If you have the space available, raising chickens for meat is an inexpensive and easy way to provide your family with the healthiest possible poultry. A healthy diet, exercise, and sunlight does a bird good. Not only are the birds healthier, but organically raised chickens are fed organic feed, free from the pesticides and chemical fertilizers their factory counterparts dine on. Your backyard birds won’t be on a constant diet of antibiotics either. Your poultry will be less likely to be infected with food-borne-illness causing pathogens, your birds will grow to be leaner and meatier due to exercise and free movement, and your meat will taste better too. What isn’t there to love?

Roasted, broiled, grilled, or fried, chicken is an amazingly versatile meat. Dark meat or light? It’s a matter of preference. One is not truly superior to the other, although there are some nutritional differences. While they have nearly the same amount of calories and protein, light meat is slightly less caloric (21 calories less, according to the US Department of Agriculture Database). Dark meat has twice the amount of saturated fat but they both contain vitamins  B and A and 4% of the recommended daily allowance of thiamin.  Dark meat has double the riboflavin as light meat while light meat contains more niacin. As you can see, both have their benefits. While white meat may be the healthiest choice for the cholesterol conscious, neither is bad for you. It’s really a matter of what one prefers. Americans tend to prefer white meat, while in some Asian countries it is dark meat that is desired.

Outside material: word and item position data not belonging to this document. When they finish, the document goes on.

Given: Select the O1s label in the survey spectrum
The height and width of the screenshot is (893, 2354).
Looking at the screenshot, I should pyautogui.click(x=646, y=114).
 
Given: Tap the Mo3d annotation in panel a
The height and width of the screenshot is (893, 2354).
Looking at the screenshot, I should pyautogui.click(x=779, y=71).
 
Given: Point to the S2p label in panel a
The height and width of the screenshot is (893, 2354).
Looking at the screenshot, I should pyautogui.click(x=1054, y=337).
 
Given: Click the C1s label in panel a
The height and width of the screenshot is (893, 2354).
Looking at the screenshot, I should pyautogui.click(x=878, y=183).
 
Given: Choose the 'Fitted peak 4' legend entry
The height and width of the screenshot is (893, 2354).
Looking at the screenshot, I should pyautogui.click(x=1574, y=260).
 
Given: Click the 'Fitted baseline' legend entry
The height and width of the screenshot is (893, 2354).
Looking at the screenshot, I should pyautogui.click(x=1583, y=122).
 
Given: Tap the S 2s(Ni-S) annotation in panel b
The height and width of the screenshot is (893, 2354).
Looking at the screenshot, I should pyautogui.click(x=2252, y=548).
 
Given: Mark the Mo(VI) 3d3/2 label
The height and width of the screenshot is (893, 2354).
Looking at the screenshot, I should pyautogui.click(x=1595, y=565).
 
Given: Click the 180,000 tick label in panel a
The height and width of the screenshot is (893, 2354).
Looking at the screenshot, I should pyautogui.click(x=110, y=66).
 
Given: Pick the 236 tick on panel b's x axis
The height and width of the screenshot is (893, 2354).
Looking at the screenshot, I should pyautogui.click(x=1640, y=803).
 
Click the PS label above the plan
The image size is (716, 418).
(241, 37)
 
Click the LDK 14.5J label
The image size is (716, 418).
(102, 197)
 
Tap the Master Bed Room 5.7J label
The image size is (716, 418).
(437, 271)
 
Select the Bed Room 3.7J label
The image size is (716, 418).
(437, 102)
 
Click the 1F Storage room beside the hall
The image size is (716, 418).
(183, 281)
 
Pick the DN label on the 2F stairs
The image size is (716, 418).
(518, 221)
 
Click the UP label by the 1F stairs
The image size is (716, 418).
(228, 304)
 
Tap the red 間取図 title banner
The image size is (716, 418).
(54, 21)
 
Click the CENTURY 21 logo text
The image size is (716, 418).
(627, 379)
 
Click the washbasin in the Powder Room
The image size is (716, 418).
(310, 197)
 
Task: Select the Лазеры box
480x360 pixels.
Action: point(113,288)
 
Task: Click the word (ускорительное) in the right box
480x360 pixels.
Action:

Boneless, skinless chicken breast is an excellent part of a low-fat, healthy diet. Why? Low in saturated fat, high in protein, and vitamin rich, there aren’t many other meats out there that have so much to offer. A serving of chicken has fewer calories than a serving of beef as well as fewer grams of saturated fat and cholesterol. There’s a reason that nutritionists say to avoid red meat and choose chicken instead. It’s better for you. Raising your own chickens will provide you with the healthiest possible chicken meat. Remember, quality food, space to roam, and sunshine create a great chicken. The healthier the environment, the healthier the resulting meat.

Whether you’re simply considering raising broilers (meat chickens) or whether you already have a flock, backyard farming is an enjoyable and hugely rewarding hobby. Do your research, find the breed that’s right for you, and enjoy.